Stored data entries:
*** Begin section ***

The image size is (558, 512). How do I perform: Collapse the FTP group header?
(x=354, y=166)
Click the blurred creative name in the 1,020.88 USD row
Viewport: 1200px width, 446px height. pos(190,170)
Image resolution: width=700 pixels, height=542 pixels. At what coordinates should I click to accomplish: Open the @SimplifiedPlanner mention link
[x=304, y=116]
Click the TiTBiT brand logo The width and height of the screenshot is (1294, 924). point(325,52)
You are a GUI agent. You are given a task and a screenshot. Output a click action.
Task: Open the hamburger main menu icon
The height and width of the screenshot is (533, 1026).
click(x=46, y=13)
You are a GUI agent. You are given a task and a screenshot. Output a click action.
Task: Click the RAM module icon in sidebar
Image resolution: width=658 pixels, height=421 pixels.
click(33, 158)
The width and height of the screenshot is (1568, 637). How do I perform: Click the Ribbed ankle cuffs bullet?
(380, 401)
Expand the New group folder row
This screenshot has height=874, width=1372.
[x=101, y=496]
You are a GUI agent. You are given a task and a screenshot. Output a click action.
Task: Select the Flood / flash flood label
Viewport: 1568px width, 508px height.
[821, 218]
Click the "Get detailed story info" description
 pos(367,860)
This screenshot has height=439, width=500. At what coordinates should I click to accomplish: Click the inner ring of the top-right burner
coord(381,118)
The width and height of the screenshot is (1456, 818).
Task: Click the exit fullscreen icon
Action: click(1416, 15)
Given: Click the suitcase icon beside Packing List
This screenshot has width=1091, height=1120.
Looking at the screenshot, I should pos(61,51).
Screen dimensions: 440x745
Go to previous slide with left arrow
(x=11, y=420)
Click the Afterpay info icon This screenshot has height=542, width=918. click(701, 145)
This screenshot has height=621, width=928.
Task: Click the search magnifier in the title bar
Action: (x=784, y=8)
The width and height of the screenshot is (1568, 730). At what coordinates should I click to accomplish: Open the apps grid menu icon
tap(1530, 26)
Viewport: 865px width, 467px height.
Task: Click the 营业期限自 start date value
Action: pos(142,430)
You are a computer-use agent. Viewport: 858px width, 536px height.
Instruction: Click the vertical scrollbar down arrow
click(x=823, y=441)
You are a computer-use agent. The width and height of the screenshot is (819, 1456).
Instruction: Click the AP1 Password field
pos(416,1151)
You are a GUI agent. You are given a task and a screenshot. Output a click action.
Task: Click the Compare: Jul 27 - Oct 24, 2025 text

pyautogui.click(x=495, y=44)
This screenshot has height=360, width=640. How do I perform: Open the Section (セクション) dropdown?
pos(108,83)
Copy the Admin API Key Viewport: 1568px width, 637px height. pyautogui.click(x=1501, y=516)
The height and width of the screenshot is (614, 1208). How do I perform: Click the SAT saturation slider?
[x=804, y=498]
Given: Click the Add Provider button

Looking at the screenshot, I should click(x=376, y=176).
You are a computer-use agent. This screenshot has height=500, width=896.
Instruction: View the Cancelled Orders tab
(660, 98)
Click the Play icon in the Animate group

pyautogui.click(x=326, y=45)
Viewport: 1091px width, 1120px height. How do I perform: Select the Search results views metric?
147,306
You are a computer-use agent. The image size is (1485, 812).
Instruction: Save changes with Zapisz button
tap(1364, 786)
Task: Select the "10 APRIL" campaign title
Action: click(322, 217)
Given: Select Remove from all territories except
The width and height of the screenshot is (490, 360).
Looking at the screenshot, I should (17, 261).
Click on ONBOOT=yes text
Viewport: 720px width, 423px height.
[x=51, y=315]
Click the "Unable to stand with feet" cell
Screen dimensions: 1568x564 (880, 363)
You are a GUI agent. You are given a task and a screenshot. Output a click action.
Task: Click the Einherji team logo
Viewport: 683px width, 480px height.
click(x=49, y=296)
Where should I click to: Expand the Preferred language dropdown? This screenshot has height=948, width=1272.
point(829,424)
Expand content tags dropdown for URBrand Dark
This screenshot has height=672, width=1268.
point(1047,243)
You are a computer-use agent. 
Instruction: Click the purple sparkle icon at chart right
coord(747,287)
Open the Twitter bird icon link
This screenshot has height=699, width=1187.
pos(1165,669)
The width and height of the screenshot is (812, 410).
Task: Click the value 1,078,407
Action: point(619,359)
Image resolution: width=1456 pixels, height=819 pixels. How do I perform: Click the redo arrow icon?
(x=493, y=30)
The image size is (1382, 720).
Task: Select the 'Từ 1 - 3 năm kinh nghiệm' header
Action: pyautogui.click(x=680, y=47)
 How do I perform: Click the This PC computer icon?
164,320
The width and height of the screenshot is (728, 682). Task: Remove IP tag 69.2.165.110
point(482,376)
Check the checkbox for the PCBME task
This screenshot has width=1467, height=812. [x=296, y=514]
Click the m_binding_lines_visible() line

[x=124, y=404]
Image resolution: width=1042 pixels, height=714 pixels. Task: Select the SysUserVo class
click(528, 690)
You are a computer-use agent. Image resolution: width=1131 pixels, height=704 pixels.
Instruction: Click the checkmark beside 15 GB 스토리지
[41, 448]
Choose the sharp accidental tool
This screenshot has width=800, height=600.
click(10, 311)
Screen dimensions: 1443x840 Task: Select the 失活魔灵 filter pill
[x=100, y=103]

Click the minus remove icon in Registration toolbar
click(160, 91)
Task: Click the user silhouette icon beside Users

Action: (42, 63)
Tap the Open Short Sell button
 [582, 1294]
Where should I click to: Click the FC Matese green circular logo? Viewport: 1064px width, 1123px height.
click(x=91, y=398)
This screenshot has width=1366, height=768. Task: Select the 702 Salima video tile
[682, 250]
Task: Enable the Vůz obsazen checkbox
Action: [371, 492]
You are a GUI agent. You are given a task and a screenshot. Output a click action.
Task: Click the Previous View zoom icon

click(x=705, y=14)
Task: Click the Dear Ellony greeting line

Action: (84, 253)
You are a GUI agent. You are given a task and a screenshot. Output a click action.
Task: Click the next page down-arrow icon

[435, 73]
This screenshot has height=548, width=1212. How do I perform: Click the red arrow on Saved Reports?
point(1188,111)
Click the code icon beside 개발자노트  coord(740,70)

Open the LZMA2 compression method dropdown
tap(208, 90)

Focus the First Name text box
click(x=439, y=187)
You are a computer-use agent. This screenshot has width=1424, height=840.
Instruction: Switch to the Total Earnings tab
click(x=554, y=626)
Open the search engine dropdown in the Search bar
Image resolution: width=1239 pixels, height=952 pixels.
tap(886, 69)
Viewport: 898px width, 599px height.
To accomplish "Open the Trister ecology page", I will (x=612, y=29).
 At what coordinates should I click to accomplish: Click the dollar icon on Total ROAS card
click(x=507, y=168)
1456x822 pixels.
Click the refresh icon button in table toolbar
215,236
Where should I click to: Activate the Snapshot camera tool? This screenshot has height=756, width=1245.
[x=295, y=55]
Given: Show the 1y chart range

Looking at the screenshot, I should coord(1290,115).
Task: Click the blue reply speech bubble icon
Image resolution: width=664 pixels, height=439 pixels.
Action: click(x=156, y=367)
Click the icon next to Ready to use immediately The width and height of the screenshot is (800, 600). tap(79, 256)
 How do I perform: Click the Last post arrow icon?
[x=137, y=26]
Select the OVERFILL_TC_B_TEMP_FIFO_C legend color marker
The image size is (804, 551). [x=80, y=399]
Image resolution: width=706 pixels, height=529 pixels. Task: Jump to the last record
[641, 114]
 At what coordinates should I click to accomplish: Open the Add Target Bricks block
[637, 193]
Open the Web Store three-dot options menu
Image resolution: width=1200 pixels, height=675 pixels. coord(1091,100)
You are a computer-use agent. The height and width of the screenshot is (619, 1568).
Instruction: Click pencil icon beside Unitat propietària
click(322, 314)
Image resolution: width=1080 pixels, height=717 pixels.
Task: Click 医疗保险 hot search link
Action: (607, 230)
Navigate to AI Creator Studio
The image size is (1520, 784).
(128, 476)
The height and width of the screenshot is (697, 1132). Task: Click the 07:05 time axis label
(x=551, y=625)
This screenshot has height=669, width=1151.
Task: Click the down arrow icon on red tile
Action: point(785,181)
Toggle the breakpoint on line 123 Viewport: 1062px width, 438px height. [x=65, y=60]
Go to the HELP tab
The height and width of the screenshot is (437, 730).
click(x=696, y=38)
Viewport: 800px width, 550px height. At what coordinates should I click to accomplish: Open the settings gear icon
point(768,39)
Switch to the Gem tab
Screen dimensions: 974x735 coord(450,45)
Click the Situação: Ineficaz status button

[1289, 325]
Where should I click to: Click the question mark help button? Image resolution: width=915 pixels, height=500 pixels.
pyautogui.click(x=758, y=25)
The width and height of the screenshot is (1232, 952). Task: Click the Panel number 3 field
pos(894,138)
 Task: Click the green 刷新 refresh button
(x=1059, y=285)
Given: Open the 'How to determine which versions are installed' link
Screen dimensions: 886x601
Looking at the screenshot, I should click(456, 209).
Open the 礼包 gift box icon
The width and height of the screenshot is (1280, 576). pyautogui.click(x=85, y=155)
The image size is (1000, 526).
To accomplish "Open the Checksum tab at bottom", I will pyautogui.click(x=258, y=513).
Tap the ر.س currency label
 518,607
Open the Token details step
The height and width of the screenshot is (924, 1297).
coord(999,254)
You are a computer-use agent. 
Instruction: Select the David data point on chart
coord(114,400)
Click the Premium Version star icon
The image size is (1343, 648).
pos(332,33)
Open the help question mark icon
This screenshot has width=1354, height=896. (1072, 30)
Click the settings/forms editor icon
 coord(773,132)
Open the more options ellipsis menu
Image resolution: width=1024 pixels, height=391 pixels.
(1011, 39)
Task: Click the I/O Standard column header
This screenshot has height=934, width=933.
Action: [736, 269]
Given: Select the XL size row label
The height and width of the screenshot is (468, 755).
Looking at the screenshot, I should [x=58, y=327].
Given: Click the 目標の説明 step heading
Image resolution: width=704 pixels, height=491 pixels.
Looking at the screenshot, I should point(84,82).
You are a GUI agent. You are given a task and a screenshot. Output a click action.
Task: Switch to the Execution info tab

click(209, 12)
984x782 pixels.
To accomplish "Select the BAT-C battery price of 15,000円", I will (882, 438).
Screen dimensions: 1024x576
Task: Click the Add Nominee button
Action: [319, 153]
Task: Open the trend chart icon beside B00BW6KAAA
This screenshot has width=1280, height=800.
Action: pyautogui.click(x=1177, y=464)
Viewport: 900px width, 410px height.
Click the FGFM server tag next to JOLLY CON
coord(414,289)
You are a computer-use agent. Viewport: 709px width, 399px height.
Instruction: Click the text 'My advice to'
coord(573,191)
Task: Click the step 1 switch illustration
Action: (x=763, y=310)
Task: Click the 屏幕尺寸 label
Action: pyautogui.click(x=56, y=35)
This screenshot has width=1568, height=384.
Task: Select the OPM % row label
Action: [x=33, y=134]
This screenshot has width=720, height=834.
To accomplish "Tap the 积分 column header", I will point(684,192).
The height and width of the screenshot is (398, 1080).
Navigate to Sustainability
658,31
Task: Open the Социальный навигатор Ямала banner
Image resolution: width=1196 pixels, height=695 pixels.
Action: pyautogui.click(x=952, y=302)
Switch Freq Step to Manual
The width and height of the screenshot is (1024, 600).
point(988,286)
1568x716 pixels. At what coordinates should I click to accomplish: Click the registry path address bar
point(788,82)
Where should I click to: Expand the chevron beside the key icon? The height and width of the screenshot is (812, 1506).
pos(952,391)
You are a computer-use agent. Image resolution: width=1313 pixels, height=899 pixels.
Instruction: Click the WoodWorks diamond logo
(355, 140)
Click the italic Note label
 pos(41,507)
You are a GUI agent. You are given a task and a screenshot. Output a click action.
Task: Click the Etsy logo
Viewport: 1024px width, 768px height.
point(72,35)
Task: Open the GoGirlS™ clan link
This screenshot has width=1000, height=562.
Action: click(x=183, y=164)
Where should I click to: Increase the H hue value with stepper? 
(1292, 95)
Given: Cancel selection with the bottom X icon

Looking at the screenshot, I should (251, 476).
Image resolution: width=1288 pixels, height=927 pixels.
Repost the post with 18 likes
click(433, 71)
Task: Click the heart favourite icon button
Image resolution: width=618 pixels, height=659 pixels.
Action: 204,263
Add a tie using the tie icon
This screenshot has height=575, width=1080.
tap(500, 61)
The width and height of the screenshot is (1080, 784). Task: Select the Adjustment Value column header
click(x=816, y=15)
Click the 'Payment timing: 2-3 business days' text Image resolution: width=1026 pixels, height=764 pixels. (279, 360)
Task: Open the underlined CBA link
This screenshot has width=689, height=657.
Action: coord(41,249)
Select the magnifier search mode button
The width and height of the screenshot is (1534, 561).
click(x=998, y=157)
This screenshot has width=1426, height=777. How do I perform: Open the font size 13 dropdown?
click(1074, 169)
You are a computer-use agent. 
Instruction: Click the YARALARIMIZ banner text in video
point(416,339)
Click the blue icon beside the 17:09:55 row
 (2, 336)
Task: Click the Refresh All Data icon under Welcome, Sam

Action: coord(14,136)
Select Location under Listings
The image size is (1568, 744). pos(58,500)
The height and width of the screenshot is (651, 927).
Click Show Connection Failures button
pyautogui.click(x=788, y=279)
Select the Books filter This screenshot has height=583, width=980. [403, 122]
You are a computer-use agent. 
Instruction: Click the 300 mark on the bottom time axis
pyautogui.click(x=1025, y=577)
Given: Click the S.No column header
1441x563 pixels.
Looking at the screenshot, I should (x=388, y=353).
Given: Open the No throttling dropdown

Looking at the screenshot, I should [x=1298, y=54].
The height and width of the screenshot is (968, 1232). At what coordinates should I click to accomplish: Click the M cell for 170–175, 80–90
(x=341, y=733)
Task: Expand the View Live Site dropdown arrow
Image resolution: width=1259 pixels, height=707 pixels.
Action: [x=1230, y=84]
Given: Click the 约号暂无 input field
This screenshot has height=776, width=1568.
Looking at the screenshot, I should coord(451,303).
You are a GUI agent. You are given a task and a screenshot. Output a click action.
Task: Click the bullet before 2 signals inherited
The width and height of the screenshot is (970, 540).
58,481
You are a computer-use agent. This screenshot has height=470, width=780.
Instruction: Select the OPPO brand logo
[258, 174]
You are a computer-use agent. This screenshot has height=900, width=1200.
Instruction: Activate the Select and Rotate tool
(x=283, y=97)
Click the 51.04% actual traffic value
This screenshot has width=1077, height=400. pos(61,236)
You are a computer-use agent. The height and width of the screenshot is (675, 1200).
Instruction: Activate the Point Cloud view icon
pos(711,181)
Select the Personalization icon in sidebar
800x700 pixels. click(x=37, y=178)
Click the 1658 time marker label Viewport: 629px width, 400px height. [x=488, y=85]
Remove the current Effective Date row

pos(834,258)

*** End section ***

TRY IT:
Set down again, word for word, the stretch of records from the line with "Task: Open the GoGirlS™ clan link" to the line with "Task: Click the heart favourite icon button", both of those lines included.

RESPONSE AREA:
Task: Open the GoGirlS™ clan link
This screenshot has width=1000, height=562.
Action: click(x=183, y=164)
Where should I click to: Increase the H hue value with stepper? 
(1292, 95)
Given: Cancel selection with the bottom X icon

Looking at the screenshot, I should (251, 476).
Image resolution: width=1288 pixels, height=927 pixels.
Repost the post with 18 likes
click(433, 71)
Task: Click the heart favourite icon button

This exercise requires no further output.